When Cheryl Neely was a teenager, her friend Michelle was raped and murdered. After a half-hearted investigation, police arrested and forced a false confession from an innocent man. Over three decades later, the real killer confessed to Michelle's murder and seven others. Tragically, Michelle's story is not unusual. Violence against Black women and girls is regularly minimized and ignored by law enforcement, particularly if the victims are sex workers, struggling with drug addiction, or both. Confident that they will not be held to account, the attackers often go on to commit further crimes. No Human Involved explores violence against Black women in American cities, drawing from legal documents, interviews, and media reports to help readers understand this epidemic of violence and to introduce them to the community activists who work tirelessly to find justice for the dead. Neely's care for her subjects is obvious, as she tries to glean details about these women--beyond how they died--from heartbreakingly sparse records. Her clear-eyed, compassionate, and deeply researched book challenges its readers to fight for change.

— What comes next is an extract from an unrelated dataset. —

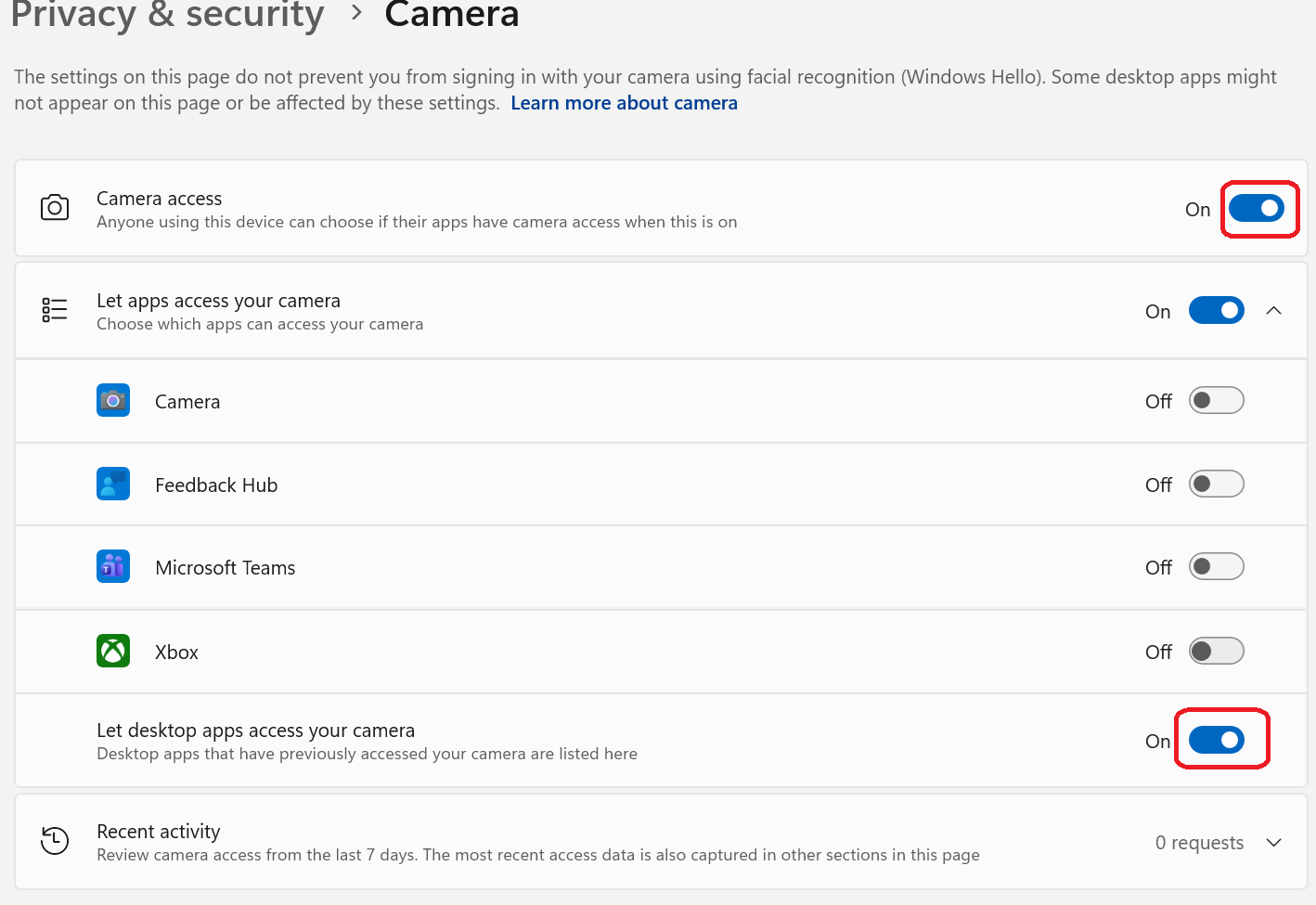Viewport: 1316px width, 905px height.
Task: Allow Microsoft Teams to use the camera
Action: 1216,566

From Booklist, Copyright (c) American Library Association. Used with permission.
Review by Publisher's Weekly Review

Sociologist and criminologist Neely (You're Dead--So What?) offers a rigorous, unsettling examination of how serial killers targeting Black women have murdered with impunity because of police bias against the victims. The issue has particular resonance for Neely: in 1984, her high school friend Michelle Kimberly Jackson was raped and strangled to death by a sexual predator, who evaded justice for decades, and who eventually confessed to seven additional slayings. The personal angle lends passion to Neely's writing, as she witnessed firsthand how Michelle's devastated family was callously dismissed by the police. (They suggested Michelle had "run away with a boyfriend.") Neely marshals extensive evidence showing that serial killers targeting Black women in cities across the U.S. since the 1970s--among them Boston, Chicago, and Charlotte, N.C.--went undetected as a result of the police's failure to investigate. The lack of even cursory investigative work in these cases is deeply troubling: for example, in 1990s Charlotte, police failed to do a "victimology" assessment, a basic technique when investigating murder, that would have revealed that the victims of Henry Louis Wallace, known as the "Taco Bell Strangler," were closely associated through school and employment--and that some even knew each other. It's a vital, infuriating addition to the literature on racial prejudice in U.S. law enforcement. (Jan.)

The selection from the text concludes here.